The year 1896 hardly evokes a sense of modernity among today’s audiences. At the time, there were just 45 stars on the American flag, telephones were barely 20 years old, and nearly 50% of the population worked in agriculture or on farms. However, despite the apparent anachronism of the period, there is one context in which 1896 helped establish the modern world we live in today: politics. The Presidential Election of 1896—a contest between Republican Governor William McKinley of Ohio and William Jennings Bryan, his Democratic opponent—has been widely described as “the first modern election,” and many of the strategies and tactics pioneered on those campaigns are still in use today.
The shadow of economic depression lingered over the country as the election approached. Just three years earlier, the catastrophic Panic of 1893—brought on by the collapse of international commodity prices—led to widespread bank failures, unemployment, and civil unrest, and these conditions lingered as Republicans and Democrats nominated candidates for the presidency in the summer of 1896. The GOP put forth McKinley, the well-respected governor of Ohio; after a lengthy battle, the Democrats finally nominated Bryan, a passionate moral crusader and former congressman from Nebraska.
Bryan, a zealous campaigner, crisscrossed the nation, but he never built a campaign structure beyond his individual presence and was ultimately unable to win the support of his base. On the other hand, McKinley and his campaign manager, the businessman Mark Hanna, would go on to write the book on modern campaigning.
The first major innovation conceived by McKinley and Hanna was the very idea of a national campaign. Prior to 1896, most campaigns were carried out by state-level party organizations that did not extend beyond the borders of the given state. McKinley, however, established the Republican National Committee as his primary campaigning body and as a result, he was able to exercise a much stronger, centralized handle over his nationwide messaging and strategy.
The McKinley campaign also revolutionized electoral finance. Instead of the traditional “passing the hat” method or asking office seekers to pay up in exchange for future political appointments, McKinley and Hanna turned to business leaders for contributions. John D. Rockefeller and J.P. Morgan, for example, each donated $250,000—more than $6 million apiece today—that allowed the GOP to wildly outspend Bryan.
McKinley developed yet another tactic at the heart of modern campaigns: coalition building. He positioned his economic policy, the gold standard, as a path to prosperity in contrast to Bryan’s “free silver” ideology.

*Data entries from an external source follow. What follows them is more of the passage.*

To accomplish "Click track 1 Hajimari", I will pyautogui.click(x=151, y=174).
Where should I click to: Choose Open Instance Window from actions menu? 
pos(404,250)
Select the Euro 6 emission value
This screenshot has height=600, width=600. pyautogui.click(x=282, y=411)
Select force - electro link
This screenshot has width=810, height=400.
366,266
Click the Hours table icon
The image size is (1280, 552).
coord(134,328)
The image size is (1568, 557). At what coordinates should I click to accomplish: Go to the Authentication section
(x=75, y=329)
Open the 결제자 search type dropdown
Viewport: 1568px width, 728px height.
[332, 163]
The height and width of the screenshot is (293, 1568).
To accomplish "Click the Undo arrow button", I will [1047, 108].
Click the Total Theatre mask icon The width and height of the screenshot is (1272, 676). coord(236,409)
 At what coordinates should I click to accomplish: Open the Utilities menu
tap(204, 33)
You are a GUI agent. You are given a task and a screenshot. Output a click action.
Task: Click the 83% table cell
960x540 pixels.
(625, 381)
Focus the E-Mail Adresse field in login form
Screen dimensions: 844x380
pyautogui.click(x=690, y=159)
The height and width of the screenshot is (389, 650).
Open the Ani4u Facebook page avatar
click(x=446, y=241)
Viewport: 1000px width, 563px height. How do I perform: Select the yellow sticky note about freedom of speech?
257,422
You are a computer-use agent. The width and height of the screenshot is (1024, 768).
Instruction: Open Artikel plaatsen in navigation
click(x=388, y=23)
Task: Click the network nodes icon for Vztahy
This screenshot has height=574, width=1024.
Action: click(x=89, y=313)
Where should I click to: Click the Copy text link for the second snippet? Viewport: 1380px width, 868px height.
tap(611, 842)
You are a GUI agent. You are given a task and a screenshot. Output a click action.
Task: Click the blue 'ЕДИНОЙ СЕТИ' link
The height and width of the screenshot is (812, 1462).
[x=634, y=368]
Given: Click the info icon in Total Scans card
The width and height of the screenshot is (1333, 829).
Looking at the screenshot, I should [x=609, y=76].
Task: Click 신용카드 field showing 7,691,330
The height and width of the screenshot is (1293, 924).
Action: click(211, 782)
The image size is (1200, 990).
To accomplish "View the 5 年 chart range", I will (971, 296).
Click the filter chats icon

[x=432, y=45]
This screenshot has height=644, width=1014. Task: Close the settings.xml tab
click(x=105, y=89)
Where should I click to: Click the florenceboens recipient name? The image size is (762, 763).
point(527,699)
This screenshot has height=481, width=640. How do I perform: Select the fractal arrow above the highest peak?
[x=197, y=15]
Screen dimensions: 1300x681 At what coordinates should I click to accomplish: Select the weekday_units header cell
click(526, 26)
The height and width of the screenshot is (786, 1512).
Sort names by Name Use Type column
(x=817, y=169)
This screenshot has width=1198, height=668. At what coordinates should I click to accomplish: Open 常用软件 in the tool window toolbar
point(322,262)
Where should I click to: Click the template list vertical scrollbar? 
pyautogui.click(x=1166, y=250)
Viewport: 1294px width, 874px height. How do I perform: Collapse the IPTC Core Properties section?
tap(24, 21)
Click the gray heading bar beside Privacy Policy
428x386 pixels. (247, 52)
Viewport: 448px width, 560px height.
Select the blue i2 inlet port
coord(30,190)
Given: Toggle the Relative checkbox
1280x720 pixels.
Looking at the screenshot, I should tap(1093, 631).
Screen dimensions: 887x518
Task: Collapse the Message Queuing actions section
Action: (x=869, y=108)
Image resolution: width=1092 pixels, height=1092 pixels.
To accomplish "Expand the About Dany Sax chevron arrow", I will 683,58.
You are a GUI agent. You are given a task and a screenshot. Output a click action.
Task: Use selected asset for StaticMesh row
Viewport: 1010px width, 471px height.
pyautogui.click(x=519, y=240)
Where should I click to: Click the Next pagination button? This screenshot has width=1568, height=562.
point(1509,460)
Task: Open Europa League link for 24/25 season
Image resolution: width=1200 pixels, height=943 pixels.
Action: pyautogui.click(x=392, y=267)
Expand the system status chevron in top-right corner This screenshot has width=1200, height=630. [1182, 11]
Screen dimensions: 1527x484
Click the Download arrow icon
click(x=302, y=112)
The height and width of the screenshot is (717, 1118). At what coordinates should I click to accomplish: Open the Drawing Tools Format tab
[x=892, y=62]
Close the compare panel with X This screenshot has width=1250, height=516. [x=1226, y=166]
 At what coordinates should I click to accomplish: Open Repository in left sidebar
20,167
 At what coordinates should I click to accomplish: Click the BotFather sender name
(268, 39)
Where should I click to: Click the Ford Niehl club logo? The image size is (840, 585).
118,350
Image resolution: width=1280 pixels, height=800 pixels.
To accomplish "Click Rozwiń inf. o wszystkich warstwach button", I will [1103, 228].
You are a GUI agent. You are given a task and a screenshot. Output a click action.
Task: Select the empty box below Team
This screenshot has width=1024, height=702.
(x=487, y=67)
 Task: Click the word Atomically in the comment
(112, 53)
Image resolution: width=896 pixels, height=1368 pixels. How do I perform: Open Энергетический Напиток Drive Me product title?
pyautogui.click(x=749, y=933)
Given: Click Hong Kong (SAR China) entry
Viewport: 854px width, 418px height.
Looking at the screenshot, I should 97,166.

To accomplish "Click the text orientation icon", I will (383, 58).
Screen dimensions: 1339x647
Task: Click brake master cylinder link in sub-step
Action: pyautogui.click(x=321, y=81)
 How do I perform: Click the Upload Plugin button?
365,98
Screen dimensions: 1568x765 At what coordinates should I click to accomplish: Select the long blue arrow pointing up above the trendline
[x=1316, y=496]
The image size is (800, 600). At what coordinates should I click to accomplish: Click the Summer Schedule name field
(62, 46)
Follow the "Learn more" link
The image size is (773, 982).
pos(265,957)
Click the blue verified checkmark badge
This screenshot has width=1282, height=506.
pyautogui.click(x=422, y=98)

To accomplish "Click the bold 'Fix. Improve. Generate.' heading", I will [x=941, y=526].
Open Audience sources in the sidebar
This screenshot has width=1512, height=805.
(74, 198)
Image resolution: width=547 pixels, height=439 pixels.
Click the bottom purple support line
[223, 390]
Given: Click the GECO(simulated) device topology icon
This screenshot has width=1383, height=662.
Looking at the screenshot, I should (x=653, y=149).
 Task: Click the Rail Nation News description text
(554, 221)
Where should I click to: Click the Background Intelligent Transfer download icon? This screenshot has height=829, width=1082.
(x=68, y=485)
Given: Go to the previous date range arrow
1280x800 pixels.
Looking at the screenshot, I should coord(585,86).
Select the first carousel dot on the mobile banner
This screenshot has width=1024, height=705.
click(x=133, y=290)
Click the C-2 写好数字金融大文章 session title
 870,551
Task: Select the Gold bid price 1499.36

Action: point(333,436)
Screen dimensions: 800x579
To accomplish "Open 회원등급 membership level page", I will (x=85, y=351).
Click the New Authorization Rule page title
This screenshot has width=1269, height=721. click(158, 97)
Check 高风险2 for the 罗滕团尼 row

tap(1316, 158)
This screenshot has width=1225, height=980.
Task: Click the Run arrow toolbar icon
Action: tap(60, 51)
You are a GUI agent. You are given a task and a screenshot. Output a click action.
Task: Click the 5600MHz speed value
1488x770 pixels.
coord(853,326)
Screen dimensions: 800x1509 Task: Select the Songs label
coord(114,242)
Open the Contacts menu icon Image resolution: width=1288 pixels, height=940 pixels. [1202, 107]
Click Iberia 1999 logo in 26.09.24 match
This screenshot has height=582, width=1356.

By educating voters on his platform and explaining the merits of the gold standard, McKinley attracted an economic-oriented coalition of voters that consisted of wealthy businessmen, professionals, skilled laborers, and well-off farmers, which gave him strong bases of support in the Northeast, Midwest, and West Coast. By uniting the interests of these various social groups, McKinley all but guaranteed his victory.
Unsurprisingly, when Election Day came, McKinley crushed Bryan. The man from Ohio ended the night with 271 electoral votes to Bryan’s 176, and he enjoyed a victory in the popular vote by more than 500,000 ballots. McKinley comfortably swept the Northeast, West Coast, and Upper Midwest, with Bryan taking the sparsely populated South and Rocky Mountain states.
However, the real legacy of the 1896 Presidential Election isn’t McKinley’s landslide—it’s the set of tools and tactics that can be found at the heart of campaigns today. Although the modern era has provided us with a set of techniques that McKinley could have never imagined, candidates today still rely on external fundraising as the basis for their campaigns. They still work to build nationwide campaigns and engage broad coalitions of voters to help propel them into office. So while the distance of more than a century may divide the age of McKinley from the present, his ideas are still alive and well.